Trial in a foreclosure case – my thoughts the day after
On July 19, 2010, foreclosure defense attorney Mark Stopa defended a homeowner at trial in a foreclosure case in St. Petersburg, Florida.
Every case is different, and there is no way to know whether other foreclosure cases will play out the same way. That said, my experience at trial reinforced two of my long-standing beliefs about the foreclosure process. Specifically:
1. If you’re facing foreclosure, don’t give up. If you give up, and don’t defend the case, the bank can obtain a foreclosure against you by default, often in just a matter of months. Conversely, if you have an attorney defend your case, you may induce the bank to enter a settlement it otherwise would have been unwilling to enter. To illustrate, as I was in trial yesterday, I found myself telling the bank’s attorney that they should settle the case because there was a real risk the bank would lose the trial or, even if it won, a real risk that the appellate court would reverse that decision on appeal. If you fight, and defend your foreclosure case, you give yourself leverage to settle. If you give up, you lose all leverage, enabling the bank to foreclose without opposition. Admittedly, defending your foreclosure case does not guarantee a settlement, but at least you give yourself a chance.

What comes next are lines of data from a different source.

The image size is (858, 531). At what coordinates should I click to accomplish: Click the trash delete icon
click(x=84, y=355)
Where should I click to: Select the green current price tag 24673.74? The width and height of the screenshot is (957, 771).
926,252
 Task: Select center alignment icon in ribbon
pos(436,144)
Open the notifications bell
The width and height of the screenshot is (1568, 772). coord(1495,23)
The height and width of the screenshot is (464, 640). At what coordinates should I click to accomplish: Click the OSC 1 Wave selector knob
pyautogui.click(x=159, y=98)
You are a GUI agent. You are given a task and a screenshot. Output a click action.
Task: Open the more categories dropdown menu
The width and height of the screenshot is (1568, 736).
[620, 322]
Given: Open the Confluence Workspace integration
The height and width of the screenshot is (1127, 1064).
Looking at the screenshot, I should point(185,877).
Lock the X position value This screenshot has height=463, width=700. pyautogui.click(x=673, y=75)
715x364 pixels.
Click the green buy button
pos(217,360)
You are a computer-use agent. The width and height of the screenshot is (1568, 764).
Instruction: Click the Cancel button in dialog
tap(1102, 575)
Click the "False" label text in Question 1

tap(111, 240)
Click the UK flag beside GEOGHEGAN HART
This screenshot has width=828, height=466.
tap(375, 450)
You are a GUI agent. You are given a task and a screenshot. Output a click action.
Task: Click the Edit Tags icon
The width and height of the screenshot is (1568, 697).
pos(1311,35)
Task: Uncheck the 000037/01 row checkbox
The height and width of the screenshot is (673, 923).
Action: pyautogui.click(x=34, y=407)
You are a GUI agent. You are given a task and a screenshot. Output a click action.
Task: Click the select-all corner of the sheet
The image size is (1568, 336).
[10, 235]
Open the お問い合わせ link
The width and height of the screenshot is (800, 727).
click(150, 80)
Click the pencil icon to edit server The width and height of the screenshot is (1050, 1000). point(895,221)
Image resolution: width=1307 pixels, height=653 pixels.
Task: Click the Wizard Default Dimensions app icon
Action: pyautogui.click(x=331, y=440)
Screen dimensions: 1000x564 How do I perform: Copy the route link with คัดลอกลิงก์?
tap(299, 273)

2. When hiring a lawyer to defend your foreclosure lawsuit, it’s important that you retain someone with experience in court. As a result of the struggling economy, lots of Florida attorneys have begun representing homeowners facing foreclosure. Before retaining a lawyer, make sure you question that lawyer’s experience, and not just as a lawyer, but his/her experience in court. How many foreclosure cases has he/she handled? How many trial has he/she conducted? How many appeals has he/she handled? The Rules Regulating The Florida Bar prohibit lawyers from discussing the results of their prior cases, but lawyers are permitted to discuss their experience. Choosing a lawyer to defend your foreclosure case is a critically important decision – gather as much information as possible so as to make an informed decision.